Bogged-down dramas. Why are so many cable and streaming dramas running so long? Of course, a show can go past 42 minutes if it really needs to. But in the realm of ambitious TV, too many episodes head toward the 50- or 60-minute mark not because they have to, but because they can. Of course writers shouldn’t feel locked into rigidly enforced running times that hinder great storytelling. But they don’t seem to realize that those extra minutes need to be justified. Long episodes not underpinned by discipline, focus and taut structure often make for draggy seasons — and even promising dramas can devolve into interminable slogs.
|Joey Guidone @salzmanart|
Missing medics. Why can’t TV make a really good new medical drama? Every year, by-the-numbers doctor dramas stumble down the pike, but despite the explosion of TV production, refreshingly smart, innovative takes on this sturdy genre have been all but impossible to find. True, we’ve also got a couple veteran medical dramas that get the job done, but “House” and “ER” have been off the air for years. How long do we have to wait for a replacement?
Serial stumbles. Just a few years ago, serialization was a dirty word in television, in part because it didn’t sell well in syndication. Thanks to the rapid rise of streaming, serialization has become all the rage, but it’s clear that some writers don’t know how to use it well. It can make a good story richer, more exciting and more thematically dense — but too many dramas are aping “Scandal” and “Breaking Bad” without the acting, pacing, characterization and overall skill that Shonda Rhimes and Vince Gilligan bring. Without characters to care about, shows begin to feel like bowls of story spaghetti, with strands and subplots leading everywhere and nowhere.

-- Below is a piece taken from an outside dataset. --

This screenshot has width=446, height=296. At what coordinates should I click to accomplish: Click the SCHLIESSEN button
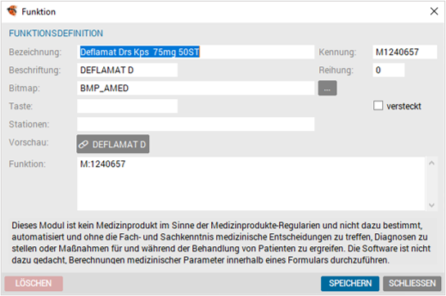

Big swings. As television embraces a wider array of voices, topics and storytelling styles, some networks appear to be stuck in another century, at least when it comes to many of the new one-hour dramas they’ve unveiled recently. Pale, insipid imitations of forms and genres we’ve seen before, and underdeveloped star vehicles, are not going to cut it any more. Word of mouth and social media matter more than ever — they can turn a show with a minor media profile into a hit, as well as ensure that a tame or messy big-budget program is dead on arrival. Viewers aren’t dumb, and they can sense when there’s a lack of commitment to a premise or when a show reeks of by-the-numbers execution. I’m not advocating for more shows that are frantically loud or desperately controversial — we already have enough of those — but inspired execution, smart risk-taking and true creativity are more likely to get noticed in this crowded TV landscape. Networks that want to stay relevant are going to have to take more chances.